§ Exercise goal
No images, please. Copy each entry below exactly as it reads.

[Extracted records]
>>>>>

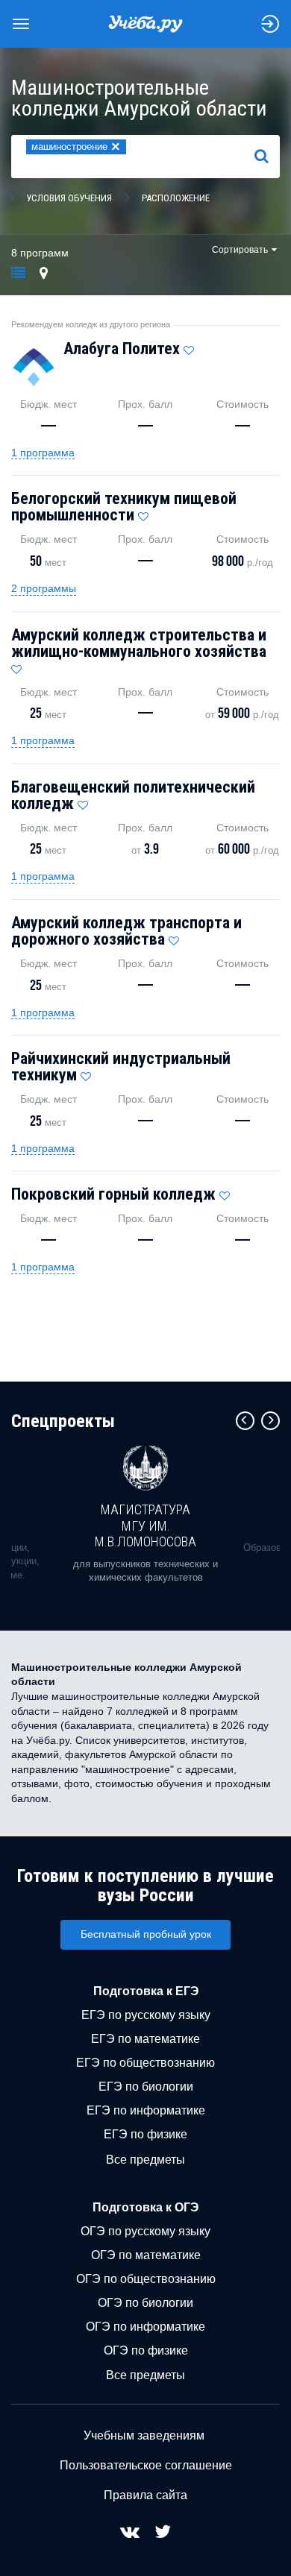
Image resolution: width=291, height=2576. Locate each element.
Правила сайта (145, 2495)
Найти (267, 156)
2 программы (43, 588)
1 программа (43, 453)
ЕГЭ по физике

<<<<<

§ Exercise response
Image resolution: width=291, height=2576. Locate each element.
Правила сайта (145, 2495)
Найти (267, 156)
2 программы (43, 588)
1 программа (43, 453)
ЕГЭ по физике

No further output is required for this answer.